Adam was thinking about tearing the book up, or tipping a candle onto it, when Coron called him back: “Come and kneel before the Master.”
Adam returned, his mind needled by the phrase
willing sacrifice
. He knelt.
There was silence, and then Coron boomed, as if in triumph, “The Master is here. Let us listen.”
Adam glanced across. Coron and Viper had both closed their eyes.
Coron saw burning pebble eyes, a wrinkled face and a thin, cloaked body. He heard the Master speak: “Well done, Coron. You have served me well by bringing the boy here.”
“Thank you, Master,” said Coron.
“I hear him,” said Adam.
Sound again welled up in Coron's ears. “The boy must serve me. He must be a willing sacrifice. He must become one of us.”
“Yes, he will,” said Coron.
“Yes,” added Adam.
Coron turned to Adam, eyes half open. “Can you see the Master?”
“No,” said Adam confidently, “but I heard him.” He thought frantically for something he had read on the last page of Coron's book, hoping to deceive him. “He says that I must be a willing sacrifice.”
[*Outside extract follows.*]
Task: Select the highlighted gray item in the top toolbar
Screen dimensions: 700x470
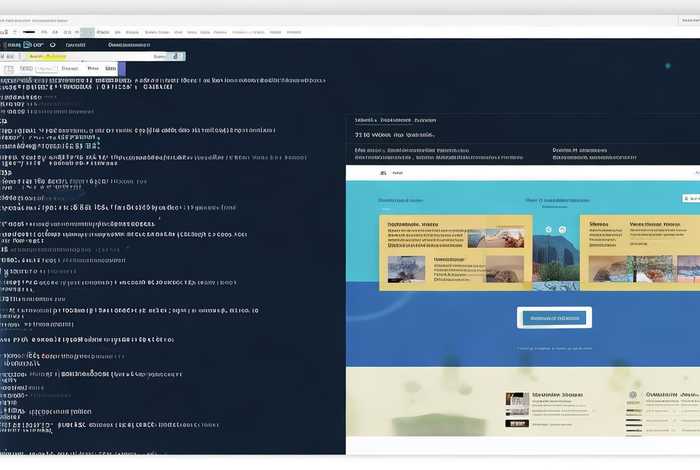Action: coord(88,33)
Viper frowned. “Lord Coron, he mocks us.”
“No,” said Coron, excited. “He has repeated the words of the Master. He did hear.”
In Adam's room
The Great Book
was laid out on a table. Some sentences had been written out tens of times in pen, like lines set as a punishment at school. Others had been copied and decorated, and about ten were taped to the wall. Soon the room was papered with quotations from Coron's book.